*PASSAGE SHOWN*:
— Begin —
Today I got into the car after work so that my husband and I could go to the store and my husband pointed out to me that a bird had apparently pooped on me and without even thinking, I responded with " yeah that sounds about right, just like life has already done!" He started laughing and I just looked at m for a second like, " what are you laughing at?"
That's how I've been feeling lately; I feel like I'm in a valley right now and no matter how hard I try to push up the hill to get to the top, something always seems to come at me, pushing me back down. As you know I recently got a new job...yay! The only thing is that I didn't realize how complex it is?! Scan this, scan that, enter this, sort this, bundle that, load, drive, you have two hours to finish this load, then back again and start over. My head is still spinning from all the new information I have to obtain.
I know I have only officially been there a week, but today all I wanted to do was cry! I went on my route to deliver and I couldn't find parking so I parked almost at the top of the hill and walked to the first house at the bottom and it wasn't until then that I remembered that I forgot what I was suppose to start delivering in my vehicle, so I had to run alllllll the way back to my vehicle, grab my delivery and run back to the starting point. By this point the day started getting warmer and I had two huge boxes to deliver and it was just my luck that it was the last apartment at the end of the block...sigh and let's just say that set the precedence for the rest of the day. Everyone at work is really nice and supportive and tell me that it will get easier and better and I guess I just need to cut myself some slack.
— End —
*AIM A*: Translate this sentence from the blog post into Spanish: "My head is still spinning from all the new information I have to obtain."
*AIM B*: Write out the blog post between "That's how I've" and "have to obtain.", inclusive, copying it word for word.
Answer using only the blog post above.

*SUPPLIED DATA*:
— Begin —
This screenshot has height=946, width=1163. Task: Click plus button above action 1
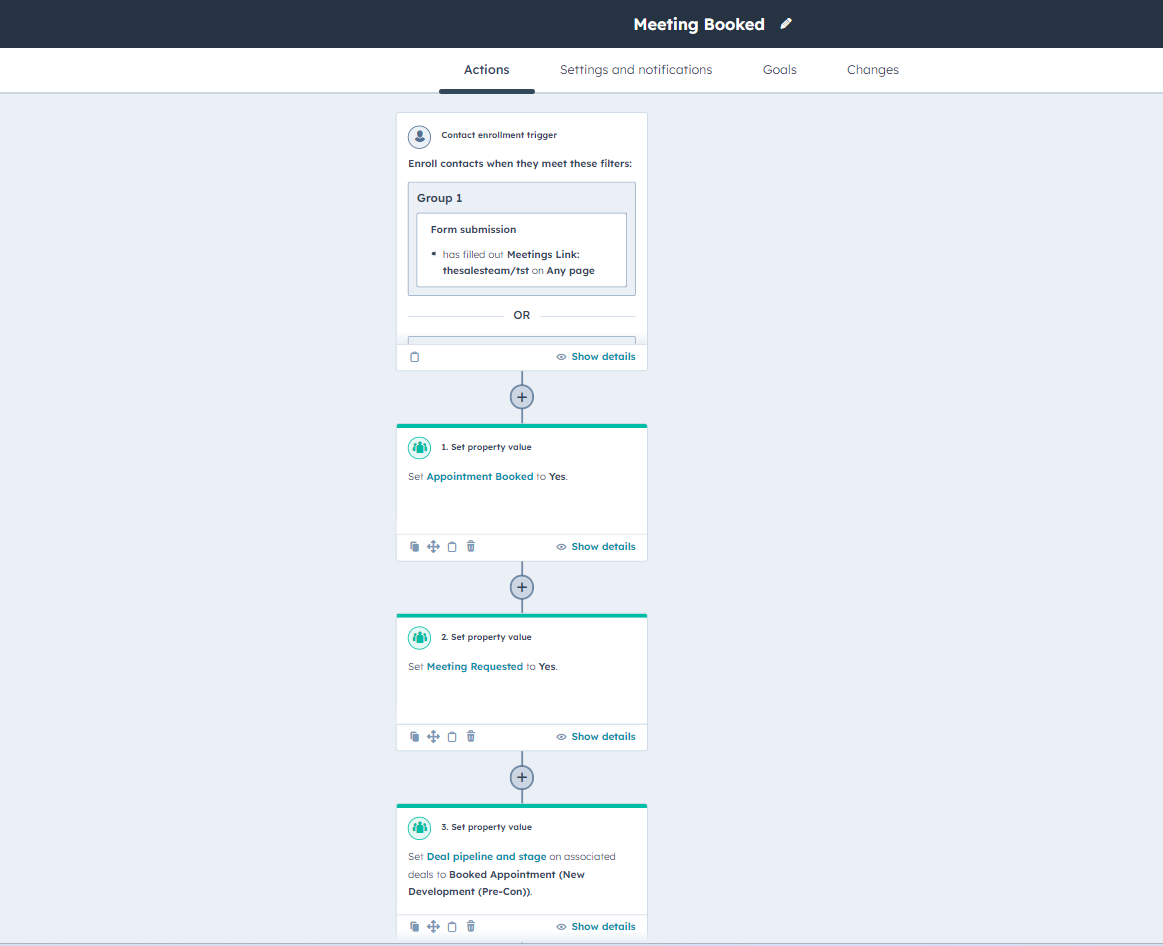pos(521,397)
— End —
*COMPLETE OUTPUT A*: Todavía me da vueltas la cabeza con toda la información nueva que tengo que obtener.

*COMPLETE OUTPUT B*:
That's how I've been feeling lately; I feel like I'm in a valley right now and no matter how hard I try to push up the hill to get to the top, something always seems to come at me, pushing me back down. As you know I recently got a new job...yay! The only thing is that I didn't realize how complex it is?! Scan this, scan that, enter this, sort this, bundle that, load, drive, you have two hours to finish this load, then back again and start over. My head is still spinning from all the new information I have to obtain.